茄子の歯磨き粉

職場で昼休みに使う歯磨き粉を、帰宅時に買った。
特にこれといったこだわりがあるわけでもないから、300円くらいの、普通のミント味のものを購入。いつも家族は「GUM」を買う。「GUM」が特別に優れているとは思えないが、きっと安くて無難なのだろう。

 

 

ところで、歯磨き粉については昔から疑問に感じていることがある。
どうして「フッ素配合で歯を強くし、抗菌剤で菌とたたかい、ビタミンで歯ぐきを癒やし、天然の研磨成分がステインを落として(略)全体はストライプ模様」のような、「全部入り」の品が無いのか。
かつて歯ブラシには、「球形の毛先と先細の毛先を並べ、外側と内側の固さを変えたコンパクトヘッド」が存在したと記憶している。コンパクトというにはいくぶん細長く、なんとなく「全ての特徴が中途半端で、持ち味を活かしていない」そんな感想を覚えた。歯ブラシに関しては、パーフェクト・バージョンを作ろうとすると、長大なヘッドを備えることになり、コンパクトで磨きやすいという特徴を欠いてしまう、そんな気がする。
歯磨き粉ならば、多くの成分を盛り込んだところで、破綻は少ないのではないだろうか。そう思うのだけれど、まだ出会ったことがない。
少年漫画において、中弛みの解消と、次の章(というのはつまり、次のバトル)へ移行したことを示す、ただそれだけのために出てくる「力も術も知力も備えた(しかし下衆な)敵」のような歯磨き粉が存在したら、僕は買ってしまうだろう。
友人は「じゃあ混ぜたら」と言う。

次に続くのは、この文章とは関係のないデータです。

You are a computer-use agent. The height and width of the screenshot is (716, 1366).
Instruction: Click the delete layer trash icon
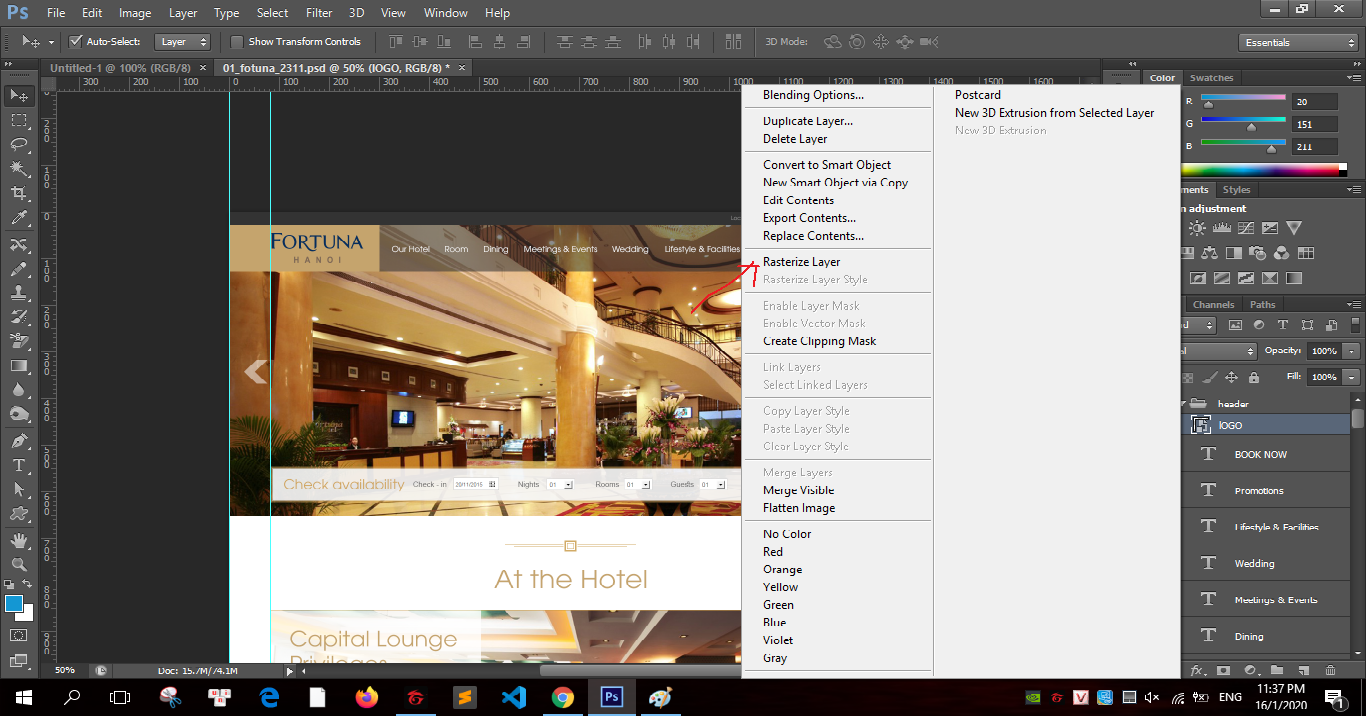click(x=1331, y=670)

何種類か購入し、全て混ぜ、必要ならば成分を追加し、チューブに詰め戻せばいい、と。腐るものじゃないし、そうやって1年分くらいの「万能歯磨き粉」を備えて、素敵なデンタルライフが送ればいいじゃないか、との提案。提案にしては熱意が足りないし、僕だってそこまでする気分にはなれない。いつか暇になったら、作ってしまうかもしれない。

美の友ナス歯磨き黒 80g 

丸なす塩漬粉末ハミガキ 高原 50g


ドラッグストアの歯磨き粉売り場、端のほうに高価で渋いデザインの品が並んでいて、いつか買ってみたいと思っている。漢方成分配合とか、ナスの炭とか、そういうもの。そのまま視線をずらすと入れ歯用品に繋がっていることがほとんど。つまりは老人向けの品なのだと思う。僕も老いて、ある程度の経済力があったら、その時に買ってしまうかもしれない。高いといっても買えない価格ではないのだけれど、でもやはり躊躇ってしまう。